Nicht zuletzt hat eine groß angelegte Studie der US-amerikanischen Universität Yale mit über 3.600 Studienteilnehmer*innen gezeigt, dass regelmäßiges lesen auch die Lebenserwartung erhöht – im Durchschnitt um etwa 2 Jahre. Gelegentliche Leser*innen (bis 3,5 Stunden pro Woche) hatten ein um 17 Prozent verringertes Sterberisiko, Vielleser*innen (über 3,5 Stunden pro Woche) sogar 23 Prozent. Für die Auswertung der Daten wurden sekundäre Faktoren, die ebenfalls Einfluß auf die Lebenserwartung haben, wie Geschlecht, Bildung, Wohlstand usw. berücksichtigt bzw. „herausgerechnet“. Die Studie wurde über einen Zeitraum von 12 Jahren mit Menschen über 50 durchgeführt und die Forscher*innen zeigen sich überzeugt, hier tatsächlich eine Korrelation von Lebenserwartung und Leseverhalten aufgezeigt zu haben.

Lesen an der Schule
 

Folglich gibt es viele gute Gründe, an der Schule das Lesen verstärkt zu fördern. Insbesondere Streßreduktion und Empathieförderung sind hier besonders hervorzuheben. Beides wirkt sich nicht nur positiv auf das einzelne Individuum aus, sondern kann auch dazu beitragen, das soziale Miteinander an den Schulen zu verbessern.

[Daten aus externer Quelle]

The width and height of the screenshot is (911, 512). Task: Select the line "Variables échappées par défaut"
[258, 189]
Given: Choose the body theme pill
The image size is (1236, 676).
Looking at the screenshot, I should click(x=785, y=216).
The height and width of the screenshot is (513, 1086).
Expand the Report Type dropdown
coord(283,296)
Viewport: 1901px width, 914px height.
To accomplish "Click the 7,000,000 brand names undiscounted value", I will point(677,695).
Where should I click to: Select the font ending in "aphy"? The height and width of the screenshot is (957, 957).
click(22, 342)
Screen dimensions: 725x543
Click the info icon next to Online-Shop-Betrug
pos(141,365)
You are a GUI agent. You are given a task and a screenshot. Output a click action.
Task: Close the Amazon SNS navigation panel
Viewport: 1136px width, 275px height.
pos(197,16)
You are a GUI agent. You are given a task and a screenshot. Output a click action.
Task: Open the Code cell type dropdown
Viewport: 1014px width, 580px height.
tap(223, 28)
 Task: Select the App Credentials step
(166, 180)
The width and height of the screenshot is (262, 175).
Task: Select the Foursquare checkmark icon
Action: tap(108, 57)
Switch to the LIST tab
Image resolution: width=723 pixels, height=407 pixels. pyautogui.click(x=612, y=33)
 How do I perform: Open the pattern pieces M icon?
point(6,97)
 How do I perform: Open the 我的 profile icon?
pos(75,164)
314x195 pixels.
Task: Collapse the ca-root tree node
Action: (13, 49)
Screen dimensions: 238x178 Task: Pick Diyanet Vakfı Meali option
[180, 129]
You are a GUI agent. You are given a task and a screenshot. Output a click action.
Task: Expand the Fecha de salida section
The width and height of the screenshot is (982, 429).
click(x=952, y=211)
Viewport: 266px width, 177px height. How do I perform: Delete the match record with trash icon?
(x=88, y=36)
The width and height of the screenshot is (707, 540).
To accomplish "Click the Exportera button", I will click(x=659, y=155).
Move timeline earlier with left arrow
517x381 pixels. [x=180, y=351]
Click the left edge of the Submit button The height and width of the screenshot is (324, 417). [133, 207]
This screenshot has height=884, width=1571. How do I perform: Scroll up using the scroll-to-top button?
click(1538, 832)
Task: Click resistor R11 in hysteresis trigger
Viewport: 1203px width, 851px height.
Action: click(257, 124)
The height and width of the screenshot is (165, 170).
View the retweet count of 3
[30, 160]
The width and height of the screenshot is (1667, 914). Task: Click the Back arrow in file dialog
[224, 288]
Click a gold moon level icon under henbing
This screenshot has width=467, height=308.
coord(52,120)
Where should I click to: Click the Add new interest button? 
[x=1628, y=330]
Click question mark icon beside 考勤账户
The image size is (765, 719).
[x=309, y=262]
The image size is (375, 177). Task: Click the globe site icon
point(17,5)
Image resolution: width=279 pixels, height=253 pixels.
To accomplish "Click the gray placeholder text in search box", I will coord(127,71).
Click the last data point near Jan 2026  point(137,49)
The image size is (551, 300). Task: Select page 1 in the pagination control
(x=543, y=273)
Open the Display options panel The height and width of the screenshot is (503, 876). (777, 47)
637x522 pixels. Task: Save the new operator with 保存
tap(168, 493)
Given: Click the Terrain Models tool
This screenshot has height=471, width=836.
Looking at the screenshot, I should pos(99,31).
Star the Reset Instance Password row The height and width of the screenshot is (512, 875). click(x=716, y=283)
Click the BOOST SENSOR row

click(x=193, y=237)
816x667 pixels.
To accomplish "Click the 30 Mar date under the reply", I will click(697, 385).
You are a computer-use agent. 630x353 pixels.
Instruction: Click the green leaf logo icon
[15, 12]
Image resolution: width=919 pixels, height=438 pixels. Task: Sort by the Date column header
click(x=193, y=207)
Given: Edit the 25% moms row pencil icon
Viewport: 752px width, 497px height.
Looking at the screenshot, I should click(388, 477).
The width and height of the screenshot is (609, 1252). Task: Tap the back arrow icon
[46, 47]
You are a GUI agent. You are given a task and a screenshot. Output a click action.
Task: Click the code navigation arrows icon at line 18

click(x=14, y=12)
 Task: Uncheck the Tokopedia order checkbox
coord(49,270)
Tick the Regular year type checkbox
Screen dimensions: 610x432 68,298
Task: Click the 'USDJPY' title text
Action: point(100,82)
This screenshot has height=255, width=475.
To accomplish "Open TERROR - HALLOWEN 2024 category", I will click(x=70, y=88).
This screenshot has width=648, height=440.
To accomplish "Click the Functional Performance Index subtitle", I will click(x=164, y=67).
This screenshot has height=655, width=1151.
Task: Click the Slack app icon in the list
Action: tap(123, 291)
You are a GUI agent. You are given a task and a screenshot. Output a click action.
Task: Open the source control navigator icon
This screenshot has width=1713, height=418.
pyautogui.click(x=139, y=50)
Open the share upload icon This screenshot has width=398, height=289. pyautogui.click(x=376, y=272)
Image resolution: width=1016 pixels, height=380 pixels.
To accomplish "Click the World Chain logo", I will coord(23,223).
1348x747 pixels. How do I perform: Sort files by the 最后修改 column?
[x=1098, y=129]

Natürlich wird schnell der Ruf nach staatlichen Fördergeldern und mehr Deutschlehrer*innen laut. Doch die Leseförderung muss keineswegs am Deutschunterricht bzw. den Deutschlehrkräften hängen bleiben. Fächer wie Geschichte, Philosophie und Religion, die Fremdsprachen sowie eine Reihe von bundeslandspezifischen Fächern wie Gesellschafts-/Gemeinschaftskunde, Wirtschaft/Politik und ihre inhaltlichen Geschwister (die je nach Bundesland anders getauft wurden) eignen sich sehr gut, um parallel zum regulären Lehrplan auch das Bücherlesen zu fördern.

Beispielsweise in Geschichte könnte Anne Franks Tagebuch gelesen werden, während der Nationalsozialismus Thema ist, Bücher wie Wittgensteins Nashorn von Françoise Armengaud oder Die Schule der Egoisten von Éric-Emmanuel Schmitt im Philosophieunterricht, oder auch Die Welle von Morton Rhue im Politikunterricht.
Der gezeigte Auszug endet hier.